6.3. Mixing Chamber Angular Modifications (2D-CFD)

In the present sub-section, the effects of modifying the mixing chamber angle are introduced. To properly understand the following observations, the reader should recall the information presented in Figure 3a and Table 3. Note that all information presented in this sub-section was obtained through 2D-CFD simulations.

Figure 9 and Figure 10, respectively introduce the velocity and pressure fields for the maximum

δ_{1} = δ_{S T D} + 15^{°}

(Entrance 1) and minimum

δ_{4} = δ_{S T D} - 15^{°}

(Entrance 4), studied. In both figures the oscillation period is divided in four equidistant time steps. The initial time T = 0, is taken at the instant at which the stagnation pressure at the MC upper converging wall is about its maximum, see Figure 9 and Figure 10b, the jet inside the MC is moving downwards then the upper FC is pressurized. At this particular instant, a large FC reverse flow is observed for the configuration

δ_{1} = δ_{S T D} + 15^{°}

, Figure 9a, but a considerably smaller reverse flow is seen for the configuration

δ_{4} = δ_{S T D} - 15^{°}

, Figure 10a. In the next time step T = 1/4, Figure 9 and Figure 10c, d, the jet inside the MC has reached its down-most position and has started to move upwards, the lower FC is beginning to be pressurized, reaching its maximum pressure at T = 1/2, Figure 9 and Figure 10f. The maximum reverse flow is now observed at the upper FC, but just for the

δ_{1} = δ_{S T D} + 15^{°}

configuration, Figure 9e, then just a minor reverse flow is observed for

δ_{4} = δ_{S T D} - 15^{°}

, Figure 10e. It is relevant to note the stagnation pressure points appearing alternatively at the MC upper and lower wedges left hand side vertices, Figure 9b, f, which are created by the jet entering the MC and partly impinging at these vertices. These stagnation pressure points are not observed in Figure 10. Finally, at T = 3/4, the jet inside the MC is already moving downwards due to the upper FC pressure increase generated by the MC jet impinging at the MC upper converging wall, see the red area in this particular location. The comparison of the vortical structures forming inside the MC and in the FCs of Figure 9 and Figure 10, serve to further understand the differences between these two FO configurations.

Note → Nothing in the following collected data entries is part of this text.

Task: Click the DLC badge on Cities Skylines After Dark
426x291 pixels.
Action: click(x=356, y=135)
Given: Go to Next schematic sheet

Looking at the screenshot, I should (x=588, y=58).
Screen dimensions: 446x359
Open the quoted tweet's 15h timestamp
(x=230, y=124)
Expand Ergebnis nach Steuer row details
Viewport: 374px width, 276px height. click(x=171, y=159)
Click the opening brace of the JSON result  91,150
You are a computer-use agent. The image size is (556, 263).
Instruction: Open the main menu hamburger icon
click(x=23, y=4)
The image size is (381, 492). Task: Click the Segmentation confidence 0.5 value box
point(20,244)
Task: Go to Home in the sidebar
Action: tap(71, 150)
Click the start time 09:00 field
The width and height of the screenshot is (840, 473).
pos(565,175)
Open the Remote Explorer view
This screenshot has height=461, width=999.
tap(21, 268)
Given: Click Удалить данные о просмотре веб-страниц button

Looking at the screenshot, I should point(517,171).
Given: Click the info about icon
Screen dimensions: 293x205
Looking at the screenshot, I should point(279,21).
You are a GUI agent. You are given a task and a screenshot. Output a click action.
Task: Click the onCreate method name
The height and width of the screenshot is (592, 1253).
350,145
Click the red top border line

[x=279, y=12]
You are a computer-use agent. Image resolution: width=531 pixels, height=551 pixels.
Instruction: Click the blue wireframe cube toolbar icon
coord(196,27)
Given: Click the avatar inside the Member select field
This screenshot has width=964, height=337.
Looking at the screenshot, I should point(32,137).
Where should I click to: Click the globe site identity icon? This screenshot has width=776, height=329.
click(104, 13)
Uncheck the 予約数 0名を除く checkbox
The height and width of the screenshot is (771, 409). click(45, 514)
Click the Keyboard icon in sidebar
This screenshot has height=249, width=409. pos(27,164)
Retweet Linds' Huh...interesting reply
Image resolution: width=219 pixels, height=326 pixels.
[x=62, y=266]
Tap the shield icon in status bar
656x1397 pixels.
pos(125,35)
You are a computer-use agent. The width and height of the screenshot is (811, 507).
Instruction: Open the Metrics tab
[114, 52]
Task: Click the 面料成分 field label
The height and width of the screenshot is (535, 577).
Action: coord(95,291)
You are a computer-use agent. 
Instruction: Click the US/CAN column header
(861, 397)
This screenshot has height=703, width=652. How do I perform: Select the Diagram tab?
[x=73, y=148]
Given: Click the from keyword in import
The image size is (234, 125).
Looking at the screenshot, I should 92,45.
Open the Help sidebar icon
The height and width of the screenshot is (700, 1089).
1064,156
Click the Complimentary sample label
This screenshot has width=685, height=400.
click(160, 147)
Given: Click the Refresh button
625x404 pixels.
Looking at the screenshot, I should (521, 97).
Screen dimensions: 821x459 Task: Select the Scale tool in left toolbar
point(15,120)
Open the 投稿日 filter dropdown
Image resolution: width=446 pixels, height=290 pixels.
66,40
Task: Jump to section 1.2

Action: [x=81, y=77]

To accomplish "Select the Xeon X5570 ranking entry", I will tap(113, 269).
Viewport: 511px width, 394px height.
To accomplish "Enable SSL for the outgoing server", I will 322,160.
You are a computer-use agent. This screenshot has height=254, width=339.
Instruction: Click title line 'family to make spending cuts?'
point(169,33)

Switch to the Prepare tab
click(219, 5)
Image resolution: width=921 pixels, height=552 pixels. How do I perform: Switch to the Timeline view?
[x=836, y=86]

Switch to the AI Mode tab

Four videos characterizing the velocity and pressure fields for the maximum and minimum MC internal angles studied are presented in Appendix.

Figure 10. Instantaneous velocity and pressure fields along a full oscillation period divided in four equidistant time steps.

δ_{4} = δ_{S T D} - 15^{°}

. Entrance 4.

Figure 10. Instantaneous velocity and pressure fields along a full oscillation period divided in four equidistant time steps.

δ_{4} = δ_{S T D} - 15^{°}

. Entrance 4.

The instantaneous velocity distributions measured at the FO outlet and at the FC lower outlet are presented in Figure 11, where the results from the maximum

δ_{1} = δ_{S T D} + 15^{°}

(Entrance 1) and minimum

δ_{4} = δ_{S T D} - 15^{°}

(Entrance 4), mixing chamber inclination angles are compared. The respective oscillation cycles are divided in eighth equidistant time steps, the first one T0 corresponding to the initial time presented in Figure 9 and Figure 10. When looking at the FO outlet velocity distributions, Figure 11b, d, and comparing them with the ones obtained from the baseline case 3D simulations presented in Figure 6a, it can be concluded that the three graphs show very similar results, the maximum and average velocities are almost identical, around 60 m/s and 40 m/s, respectively. The maximum velocity peaks appear alternatively at both sides of the FO outlet, and despite the fact the pressure field graphs are not presented in Figure 11, it can be stated that, the relation between the pressure and velocity fields show the same trend described when introducing Figure 6, which obeys to the energy equation.

The comparison of the 2D instantaneous velocity distributions at the FC lower outlet, for

δ_{1} = δ_{S T D} + 15^{°}

, Figure 11a,

δ_{4} = δ_{S T D} - 15^{°}

, Figure 11c, and the baseline 3D results, Figure 6c, it clearly shows the existence of FC reverse flow in all three cases. As previously observed, the FC reverse flow decreases with the MC inlet angle decrease, in fact for the smallest inlet angle evaluated, the maximum reverse flow velocity magnitude is about 35 m/s and appears for a very small fraction of time, about 1/8 of the oscillation cycle, note that such velocity magnitude is about 50 m/s for the maximum MC angle considered and reverse flow exists for half oscillation cycle. The comparison of the reverse flow from the baseline case 3D results with the 2D one gathered from the maximum and minimum MC angles evaluated, shows that the 2D-CFD results overestimate the maximum reverse flow velocity, but the time period at which reverse flow exists is quite properly determined. Note that the for the 3D baseline case the existence of reverse flow last about 3/8 of the oscillation period, which is between the time for the maximum MC angle, 50% of the cycle, and the minimum FC angle, 1/8 of the oscillation period. As already observed in the 3D baseline case simulations, for the 2D ones presented in Figure 11a, c, the velocity distribution associated to the fluid coming from the FC outlets and entering the MC is much more uniform than the reverse flow one, being the maximum velocities associated also smaller.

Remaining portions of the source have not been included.